DOCUMENT EXTRACT:
Content starts

On July 1, Nevada locals and tourists visiting from out of state waited hours in line in triple-digit temperatures to become the first in the state to purchase legal recreational marijuana.
Less than two weeks later, the 47 retailers licensed to sell the drug are running out of supply.
The Nevada Tax Commission, a subsidiary of the state Department of Taxation, has passed a new regulation to address the shortage in a unanimous vote.
The commission found that the current pool of stores licensed to distribute marijuana is insufficient to support the market. It will reopen applications and allow dispensaries previously operating in the medical marijuana program to vie for a spot in the recreational market.
The regulation come as a response to a “statement of emergency” issued by the department and endorsed by Governor Brian Sandoval late last week.
The governor did not declare a “state of emergency,” which is typically used in times of natural disaster when local government requires the help of state agencies. Rather, a statement of emergency allows for swift changes in regulations during temporary scenarios, said Mari St. Martin, communications director of the Office of Governor Brian Sandoval, in a statement.
Nearly 50 dispensaries in the Las Vegas area have licenses to sell marijuana for recreational use. When sales got underway on July 1, those retailers could sell their inventory to anyone over the age of 21 with a valid ID. But those same stores cannot legally restock their supply.
Alcohol wholesalers have the exclusive rights to move marijuana from growers to retailers in Nevada, as part of a temporary court order that was extended in June. The rule aims to “promote the goal of regulating marijuana similar to alcohol” — and protect liquor stores from losing business as the demand for recreational marijuana rises.
Nevada is the only state with legal marijuana that has such an arrangement. The state intends to appeal the order, so that its medical pot shops can obtain distribution licenses.
On Thursday, purveyors of both alcohol and marijuana packed a government building in Carson City, Nevada, where the Nevada Tax Commission met to discuss the situation.<
Deonne Contine, executive director of the state Department of Taxation, warned regulators that a marijuana shortage could create a budget shortfall in Nevada. A 15% tax on the plant’s cultivation generates revenue that the state spends on public education.
The industry could bring the state more than $1.1 billion in tax revenue over the next eight years, according to a study by Las Vegas-based RCG Economics.
Neal Gidvani, senior counsel with Greenspoon Marder’s Cannabis Law practice in Las Vegas, called the commission’s decision “a step in the right direction for the cannabis marketplace.”
“It is imperative that all those involved with the industry work together to ensure consumers have adequate access to the product and can purchase marijuana in a safe environment,” Gidvani said.
Regulators pried open a channel for distribution in the hours before the commission meeting. The state awarded its first distribution license to Crooked Wine Company, which has partnered with a medical marijuana logistics company to transport recreational weed from farm to store.
There are approximately 70 licensed alcohol wholesalers in the state, but only seven applied for marijuana distribution licenses as of Thursday. Contine said the department has issued two total licenses to alcohol wholesalers, but the other five submitted incomplete applications.

Content ends

[Stored items]
Content starts

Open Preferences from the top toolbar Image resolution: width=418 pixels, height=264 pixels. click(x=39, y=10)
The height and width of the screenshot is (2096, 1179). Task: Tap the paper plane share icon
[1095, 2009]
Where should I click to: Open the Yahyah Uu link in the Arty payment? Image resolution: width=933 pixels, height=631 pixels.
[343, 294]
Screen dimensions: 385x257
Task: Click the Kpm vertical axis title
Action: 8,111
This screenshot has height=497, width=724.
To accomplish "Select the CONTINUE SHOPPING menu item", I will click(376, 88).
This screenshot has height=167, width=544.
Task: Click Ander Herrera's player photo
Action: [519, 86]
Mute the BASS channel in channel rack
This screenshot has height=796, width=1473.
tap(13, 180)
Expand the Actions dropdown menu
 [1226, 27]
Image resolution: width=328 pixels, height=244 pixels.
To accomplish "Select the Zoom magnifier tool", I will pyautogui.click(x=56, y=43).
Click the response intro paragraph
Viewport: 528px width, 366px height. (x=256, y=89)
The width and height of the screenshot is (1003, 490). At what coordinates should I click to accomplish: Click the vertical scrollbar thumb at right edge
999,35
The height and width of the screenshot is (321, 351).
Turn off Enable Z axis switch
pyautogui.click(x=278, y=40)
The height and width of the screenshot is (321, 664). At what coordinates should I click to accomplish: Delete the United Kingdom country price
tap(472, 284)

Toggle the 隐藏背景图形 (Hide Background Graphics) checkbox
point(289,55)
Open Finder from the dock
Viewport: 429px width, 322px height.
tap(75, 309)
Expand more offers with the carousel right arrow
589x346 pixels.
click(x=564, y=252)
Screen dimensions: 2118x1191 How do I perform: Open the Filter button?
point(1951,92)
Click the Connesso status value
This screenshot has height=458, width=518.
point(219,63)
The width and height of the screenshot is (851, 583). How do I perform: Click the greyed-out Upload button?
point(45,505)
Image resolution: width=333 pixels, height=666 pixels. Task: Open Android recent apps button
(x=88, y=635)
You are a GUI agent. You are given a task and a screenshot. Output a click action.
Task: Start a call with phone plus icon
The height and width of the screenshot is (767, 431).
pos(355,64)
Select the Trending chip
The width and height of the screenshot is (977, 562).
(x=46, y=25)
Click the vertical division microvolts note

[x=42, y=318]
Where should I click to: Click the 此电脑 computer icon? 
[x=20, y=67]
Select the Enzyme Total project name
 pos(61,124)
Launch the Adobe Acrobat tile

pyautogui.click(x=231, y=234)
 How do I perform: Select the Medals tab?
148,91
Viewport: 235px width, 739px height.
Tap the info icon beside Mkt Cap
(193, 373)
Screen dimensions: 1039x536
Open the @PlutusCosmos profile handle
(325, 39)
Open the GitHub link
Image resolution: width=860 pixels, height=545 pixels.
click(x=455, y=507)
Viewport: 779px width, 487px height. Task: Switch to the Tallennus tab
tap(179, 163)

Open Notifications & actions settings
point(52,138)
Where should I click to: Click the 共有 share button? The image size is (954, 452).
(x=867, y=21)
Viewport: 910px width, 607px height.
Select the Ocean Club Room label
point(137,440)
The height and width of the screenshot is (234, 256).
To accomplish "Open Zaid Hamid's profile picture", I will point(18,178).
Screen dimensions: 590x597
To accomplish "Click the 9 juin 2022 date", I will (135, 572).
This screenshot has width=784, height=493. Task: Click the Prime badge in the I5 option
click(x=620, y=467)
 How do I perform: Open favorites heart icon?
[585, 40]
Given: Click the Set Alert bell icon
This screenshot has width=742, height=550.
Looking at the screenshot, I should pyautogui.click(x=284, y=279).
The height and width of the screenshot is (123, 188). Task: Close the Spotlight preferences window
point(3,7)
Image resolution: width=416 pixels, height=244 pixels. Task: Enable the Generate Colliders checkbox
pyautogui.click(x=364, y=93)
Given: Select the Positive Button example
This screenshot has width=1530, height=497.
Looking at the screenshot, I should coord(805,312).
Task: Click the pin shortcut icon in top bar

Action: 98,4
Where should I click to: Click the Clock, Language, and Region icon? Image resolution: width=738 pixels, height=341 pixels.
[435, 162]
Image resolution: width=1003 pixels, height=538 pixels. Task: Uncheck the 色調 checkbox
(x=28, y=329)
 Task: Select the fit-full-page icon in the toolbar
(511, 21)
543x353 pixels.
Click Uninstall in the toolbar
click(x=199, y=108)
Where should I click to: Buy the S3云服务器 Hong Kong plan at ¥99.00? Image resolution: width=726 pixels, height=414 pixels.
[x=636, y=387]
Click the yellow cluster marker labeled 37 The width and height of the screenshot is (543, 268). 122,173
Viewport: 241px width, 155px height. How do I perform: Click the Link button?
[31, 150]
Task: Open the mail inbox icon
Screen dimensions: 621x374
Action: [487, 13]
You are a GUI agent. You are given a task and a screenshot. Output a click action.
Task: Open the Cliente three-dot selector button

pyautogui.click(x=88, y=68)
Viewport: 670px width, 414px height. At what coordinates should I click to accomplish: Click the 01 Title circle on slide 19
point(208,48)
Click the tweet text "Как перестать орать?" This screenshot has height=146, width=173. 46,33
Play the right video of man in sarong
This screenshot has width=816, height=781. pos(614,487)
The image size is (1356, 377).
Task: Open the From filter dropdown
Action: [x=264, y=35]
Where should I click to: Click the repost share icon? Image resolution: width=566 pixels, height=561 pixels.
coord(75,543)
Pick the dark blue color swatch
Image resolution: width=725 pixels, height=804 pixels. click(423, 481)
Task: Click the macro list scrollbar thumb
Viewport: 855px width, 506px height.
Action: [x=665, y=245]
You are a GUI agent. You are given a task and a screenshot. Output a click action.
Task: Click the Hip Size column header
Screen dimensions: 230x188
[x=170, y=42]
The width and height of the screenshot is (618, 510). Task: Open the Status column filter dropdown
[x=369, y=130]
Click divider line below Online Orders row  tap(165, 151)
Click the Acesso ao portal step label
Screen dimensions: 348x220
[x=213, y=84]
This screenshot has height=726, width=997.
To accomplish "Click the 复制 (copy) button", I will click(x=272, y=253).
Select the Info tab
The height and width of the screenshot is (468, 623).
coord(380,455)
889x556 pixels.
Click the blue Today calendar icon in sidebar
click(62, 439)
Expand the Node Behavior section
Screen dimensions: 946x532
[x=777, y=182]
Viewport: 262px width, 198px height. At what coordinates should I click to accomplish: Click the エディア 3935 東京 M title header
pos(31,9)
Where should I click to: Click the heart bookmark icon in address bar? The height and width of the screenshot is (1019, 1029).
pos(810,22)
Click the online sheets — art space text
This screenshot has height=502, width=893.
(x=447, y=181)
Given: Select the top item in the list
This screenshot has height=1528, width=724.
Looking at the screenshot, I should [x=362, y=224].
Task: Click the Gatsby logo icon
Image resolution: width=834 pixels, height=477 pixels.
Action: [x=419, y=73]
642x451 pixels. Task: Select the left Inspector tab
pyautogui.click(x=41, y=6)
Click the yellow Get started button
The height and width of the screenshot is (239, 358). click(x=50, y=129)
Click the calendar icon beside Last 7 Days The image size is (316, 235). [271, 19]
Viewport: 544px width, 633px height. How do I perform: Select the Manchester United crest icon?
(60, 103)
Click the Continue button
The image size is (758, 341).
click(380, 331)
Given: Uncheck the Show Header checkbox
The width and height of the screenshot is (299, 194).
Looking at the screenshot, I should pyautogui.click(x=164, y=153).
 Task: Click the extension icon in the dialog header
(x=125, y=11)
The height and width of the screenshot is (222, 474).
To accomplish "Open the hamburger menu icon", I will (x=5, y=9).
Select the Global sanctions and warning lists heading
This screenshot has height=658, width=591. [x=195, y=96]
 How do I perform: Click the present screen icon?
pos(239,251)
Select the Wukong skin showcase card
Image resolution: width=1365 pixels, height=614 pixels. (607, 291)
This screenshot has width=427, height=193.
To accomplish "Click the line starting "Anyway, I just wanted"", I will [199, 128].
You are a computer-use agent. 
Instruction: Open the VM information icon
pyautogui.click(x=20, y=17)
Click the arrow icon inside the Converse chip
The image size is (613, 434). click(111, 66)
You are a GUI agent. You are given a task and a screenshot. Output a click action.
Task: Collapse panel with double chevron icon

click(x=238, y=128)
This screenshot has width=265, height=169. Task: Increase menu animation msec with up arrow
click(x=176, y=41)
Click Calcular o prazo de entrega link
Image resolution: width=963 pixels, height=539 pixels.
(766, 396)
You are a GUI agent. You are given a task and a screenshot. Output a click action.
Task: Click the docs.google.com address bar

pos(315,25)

Content ends

ACTIONS TO TAKE:
1. Using the article on Nevada's marijuana shortage, decide whether each statement agrees with it. Answer yes or no for each, and quote the words from the article that decide it.
(a) The Nevada Tax Commission passed the new regulation in a unanimous vote.
(b) The governor declared a state of emergency.
(c) Every alcohol wholesaler that applied for a marijuana distribution license was issued one.
2. List every person named in the article on Nevada's marijuana shortage.
3. In the article on Nevada's marijuana shortage, which company received the state's first distribution license?

ANSWERS TO EACH TASK:
1.
(a) Yes: "has passed a new regulation to address the shortage in a unanimous vote."
(b) No: "The governor did not declare a “state of emergency,”"
(c) No: "the department has issued two total licenses to alcohol wholesalers, but the other five submitted incomplete applications."

2.
Brian Sandoval
Mari St. Martin
Deonne Contine
Neal Gidvani

3. Crooked Wine Company.